Provisional Programme

9:30 Registration and Coffee/Tea

10.00 Opening remarks

10.10 Dr Elizabeth Quaglia (Royal Holloway, University of London)

Secrecy as an art - A journey through classical cryptography.  In this talk, we will explore the history of secret messaging from its inception up to the modern era of cryptography, when secrecy evolved from art to science. In a journey through space and time, we will uncover the reasons behind the need for cryptography, and we will describe some of the most influential historical ciphers, as well as the techniques that broke them. 

10:55 Klaus Schmeh (Journalist, Blogger (www.schmeh.org), Author)
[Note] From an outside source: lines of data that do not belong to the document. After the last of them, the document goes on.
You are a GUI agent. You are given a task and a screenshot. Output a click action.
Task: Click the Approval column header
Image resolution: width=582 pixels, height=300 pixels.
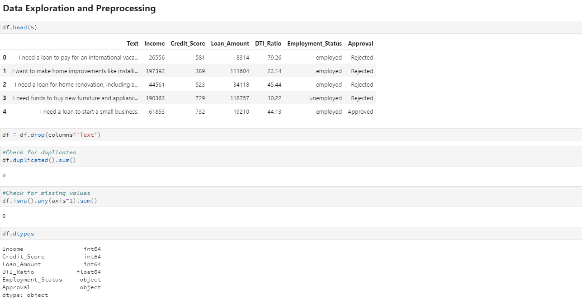pos(360,44)
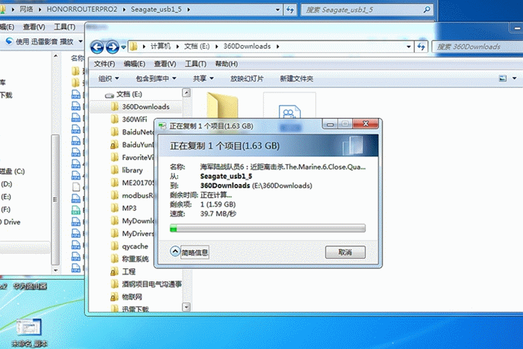Click the 搜索 360Downloads search field
Image resolution: width=523 pixels, height=349 pixels.
[479, 47]
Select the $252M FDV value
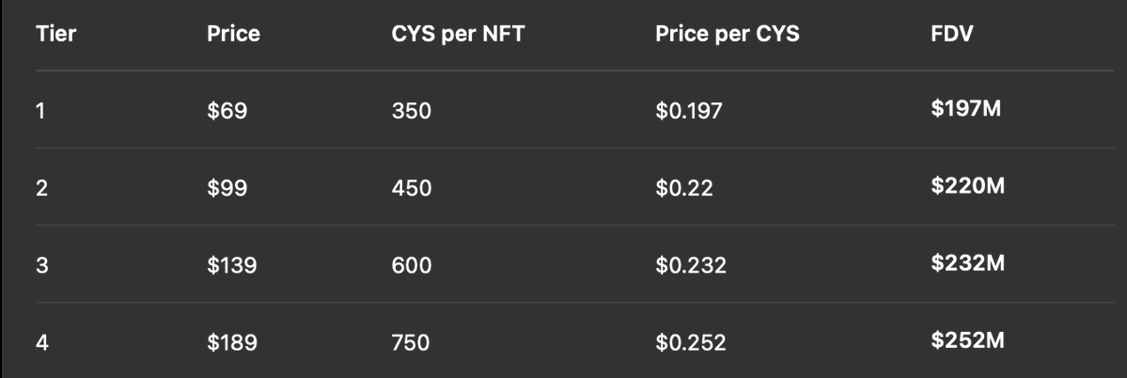 click(x=967, y=339)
Solving Historical Ciphers with Modern Means.  Many old encryption methods are still hard to break today. For instance, cryptanalyzing a Turning Grill (a cipher device already known in the 18th century) is far from trivial. Many other encryption methods of historical importance can nowadays be broken, for instance Enigma messages from WW2, ADFGVX-ciphertexts from WW1, bigram substitutions, cipher slide messages, and double column transpositions. This presentation will introduce a number of non-trivial ciphers that played an important role in history and explain how they can be broken with modern means. This will be demonstrated with original ciphertexts from past centuries, some of which were deciphered only recently. A number of interesting improvements in this area have been developed in recent years. Research is still going on. In spite of all these efforts, there are still surprisingly many historical encryption methods (and original ciphertexts) that are unbroken to date. Among others, Enigma messages with less than 70 letters, double column transpositions with long key words, and numerous cold war ciphers still baffle cryptanalysts. However, research goes on and we might see further improvements in the near future.

11.40 Tea/Coffee

12:10 Sir John Dermot Turing on wartime cryptography

The Codebreakers of Bletchley Park. The success of the British codebreakers is widely praised but what impact did they actually have on the war? This talk will explain that many of the ideas about what Bletchley Park did are fundamentally wrong and describe both the process by which the two main German ciphers were broken and what the full impact of that was on the war.

Sir John Dermot Turing is the nephew and biographer of Alan Turing. He serves on the Bletchley Park Board and is a member of the Bletchley Park Trust's Historical Advisory Group.

12:55 – 14:15 Lunch (not included, but eating places nearby)

14:15 Professor Janos Körner on Shannon’s information theory

Claude Shannon in, and beyond, Information Theory. Mathematics is one but its different parts use a different intuition. One does and understands mathematics at an intuitive level. Shannon built up Information Theory single-handedly using his brilliant and revolutionary intuition. It took a decade for his first students at MIT to translate his ideas, his definitions and theorems into precise mathematical statements with proofs. Shannon’s theory sets precise theoretical limits to what is feasible in telecommunication. Yet his mathematical concepts go far beyond his engineering discipline and provide valuable tools in various parts of mathematics.  We will illustrate this in combinatorics.

15:00 Professor Keith Martin (Royal Holloway, University of London)

From Bletchley Park to the Everyday.  Since the Second World War, cryptography has evolved from an obscure technology used to protect wartime communications into an essential everyday technology. We chart some of the main developments along this journey, both technical and political. We will also cast an eye towards what the future might hold for cryptography.

15:45 Coffee/Tea

16:15 Clifford Cocks CB FRS (Heilbronn Institute and Visiting Professor, King’s College London)

The Discovery of Public Key Cryptography.  Public key cryptography is now ubiquitous and a critical component of online security. There were two parallel discoveries of this approach to cryptography during the 1970s, one in secret at Government Communications Headquarters in the UK, and the second, later discovery in academia in the USA. The talk will explain what public key cryptography is and then describe the discovery process, drawing out the similarities and differences between the two tracks.